Борису Евсееву – шестьдесят. Золотая пора для прозаика! А в его лице, признаем, для всей нашей прозы. Чьи самые весомые достижения последних лет как раз на плечах этого поколения – в охвате от станичника Николая Ивеншева до сибиряка-питерца Василия (Второго!) Аксёнова, от Юрия Полякова до Анатолия Королёва, от Павла Крусанова до Бориса Евсеева. Как ни тужатся распиарить себя тридцатилетние («новый реализм», «свежая кровь» и прочие диковатые глупости), но ничего сопоставимого с «Индексом счастья» или «Малыми святцами», «Козлёнком в молоке» или «Головой Гоголя», «Укусом ангела» или «Юродом» нет у этой оравы и близко.
Недавно попалось мне на глаза небрежно обронённое замечание одного известного критика-буки о Борисе Евсееве: нет, мол, у него темы. Сам критик пишет вычурно и претенциозно, но горой стоит за художество – пусть и корявое, серое, зато обличительное, красным знаменем осенённое. Как многие теперь, путая тему с тенденцией. Пусть, говорит, и плохо написано, зато понятно, куда автор клонит. Люблю, говорит, когда плохо, но яро пишут.
То и дело приходится убеждаться: у нас мало кто из пишущих о художественной литературе умеет эту самую литературу читать. Ценить чудо слова как таковое. Никто не признаётся – но Писарев им ближе, чем Пушкин. Ликбез надо проводить и с большинством редакторов. Прозу, а то и поэзию почитывают, как газету, как худо-бедно иллюстрированную публицистику. Заметишь где-нибудь ненароком, что это, мол, прежде всего искусство языка, выявление выразительных возможностей куда-то в будущее протекающей родной речи, – засмеют, в фельетон вставят. Будто только тем и любы нам классики, что копались в проблемах своего времени. До коих нам-то теперь как до прошлогоднего снега. А ведь художественное слово их по-прежнему завораживает. Доходит, однако, видимо, не до всех, избравших почему-то словесность своим предметом.

• **Задание 1**
Перепишите фрагмент очерка о Борисе Евсееве между словами «Недавно попалось мне» и «но яро пишут.» включительно.
• **Задание 2**
Выпишите в той форме, в какой они стоят в очерке о Борисе Евсееве, все названия произведений, которые в нём упомянуты.
• **Задание 3**
Напишите продолжение очерка о Борисе Евсееве, которое начинается сразу после его последнего предложения.

• **Извлечённые записи**
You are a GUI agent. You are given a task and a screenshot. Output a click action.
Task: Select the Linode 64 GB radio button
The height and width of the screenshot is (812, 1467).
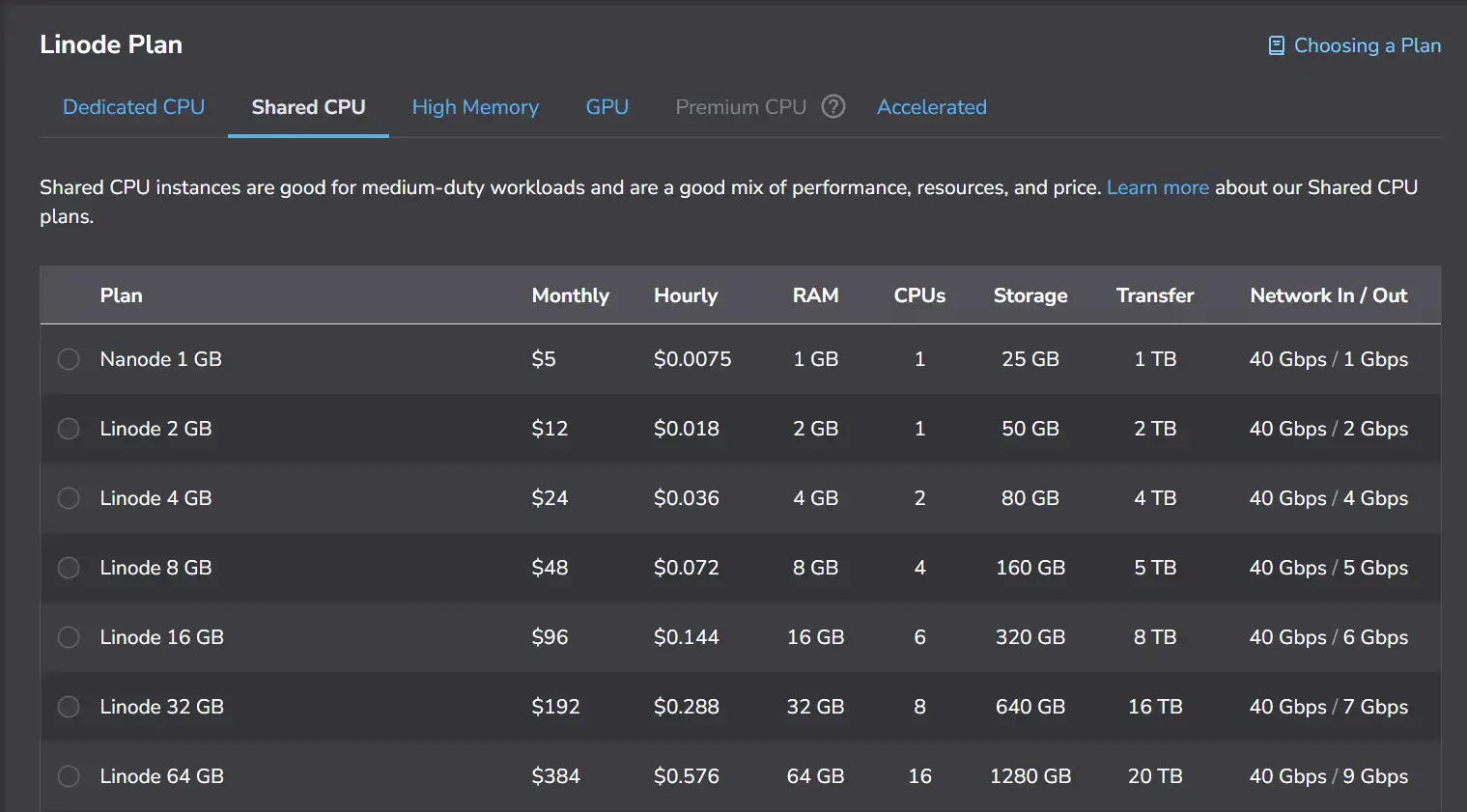point(69,776)
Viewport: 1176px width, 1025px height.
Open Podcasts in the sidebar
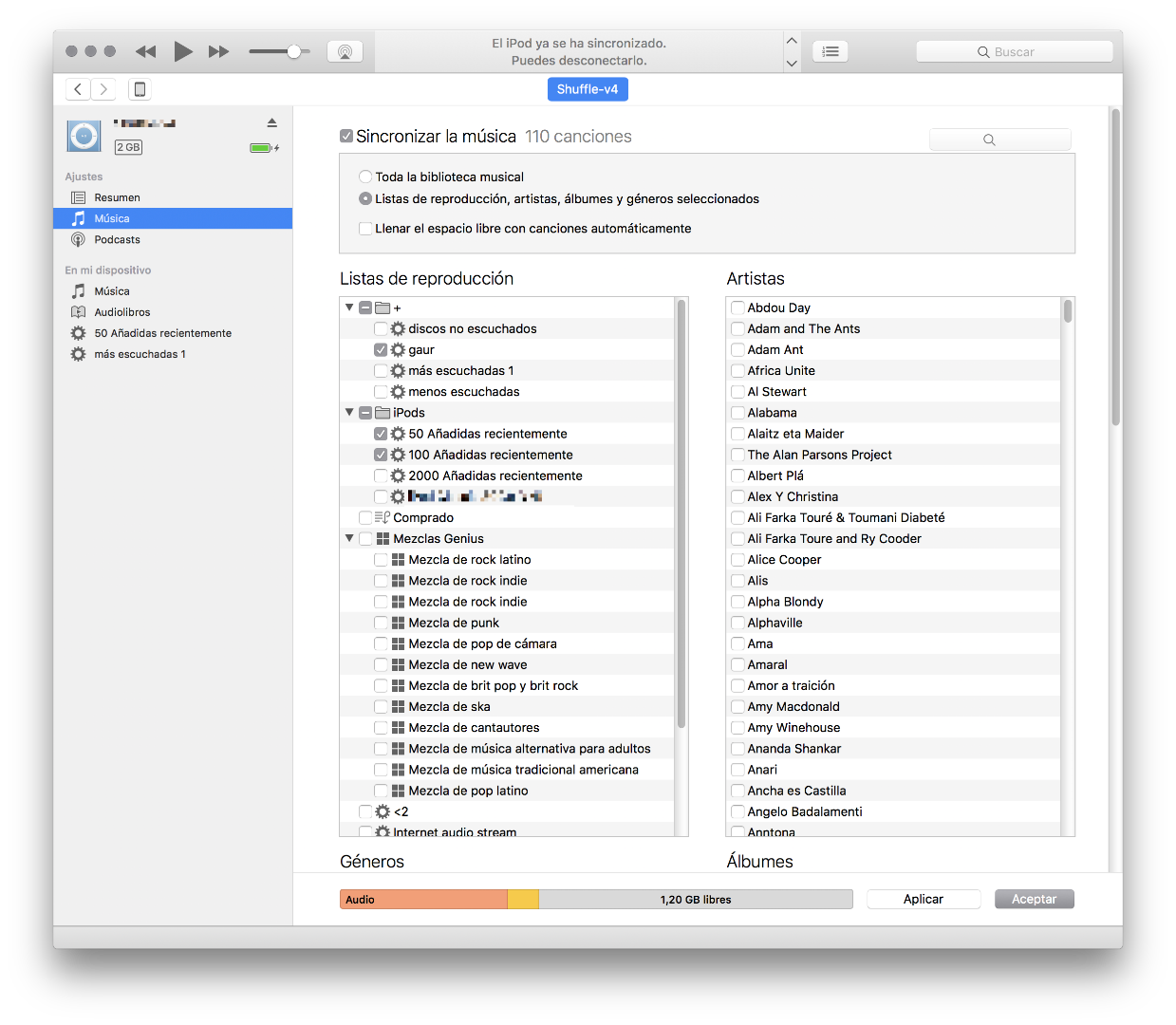117,240
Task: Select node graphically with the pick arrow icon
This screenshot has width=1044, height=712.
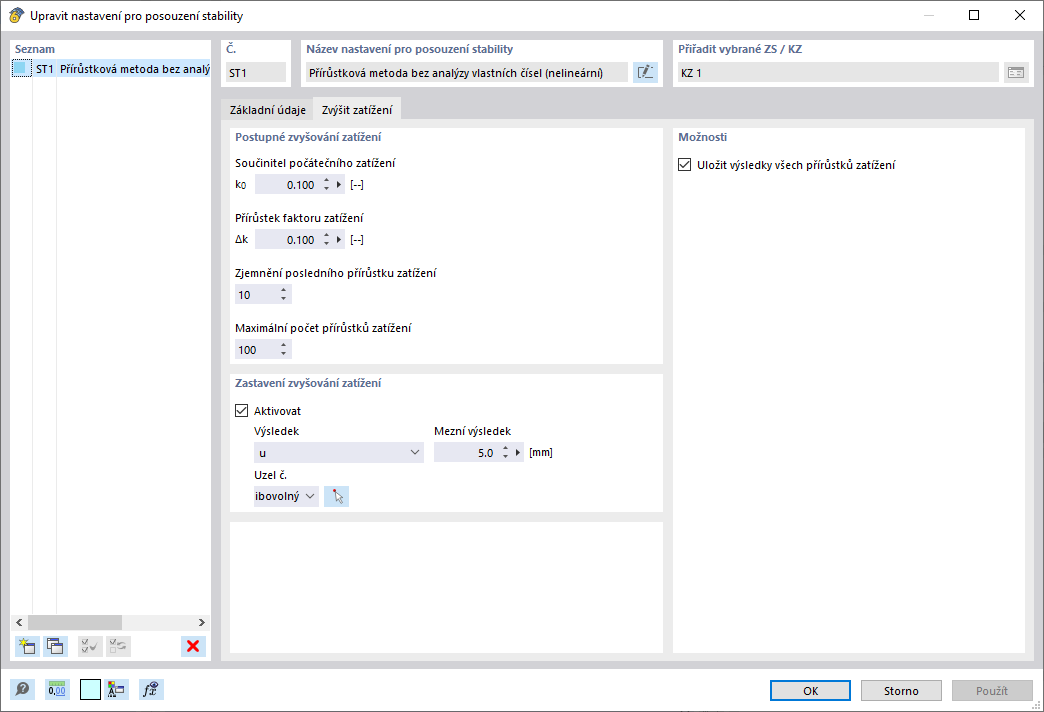Action: pos(336,495)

• **Ответ 1**
Недавно попалось мне на глаза небрежно обронённое замечание одного известного критика-буки о Борисе Евсееве: нет, мол, у него темы. Сам критик пишет вычурно и претенциозно, но горой стоит за художество – пусть и корявое, серое, зато обличительное, красным знаменем осенённое. Как многие теперь, путая тему с тенденцией. Пусть, говорит, и плохо написано, зато понятно, куда автор клонит. Люблю, говорит, когда плохо, но яро пишут.

• **Ответ 2**
«Индексом счастья», «Малыми святцами», «Козлёнком в молоке», «Головой Гоголя», «Укусом ангела», «Юродом»

• **Ответ 3**
Этих самых тем и проблем у стилиста Бориса Евсеева – как волос в его пышной шевелюре. Да и как иначе, если его главный предмет – метафизика русской, помещённой в историю жизни. Лукаво оправдывается писатель: ходил, мол, целый год в Замоскворечье на работу, да и повстречал на мосту всех героев своих до единого. И заполонили они собой его новую книгу – «Красный рок». А что кто-то из них обернулся стрельцом или боярином, а кто-то нарядился, смущая народ, начальником басурман Наполеоном (а мог бы – и Тохтамышем), а иной какой вознёсся из древних подвалов к Кремлю, с Даниилом Андреевым говоря, Небесному – так это всё игра невинной фантазии, карусель чаровных, обманных видений, великим затейником Гоголем вдохновлённых.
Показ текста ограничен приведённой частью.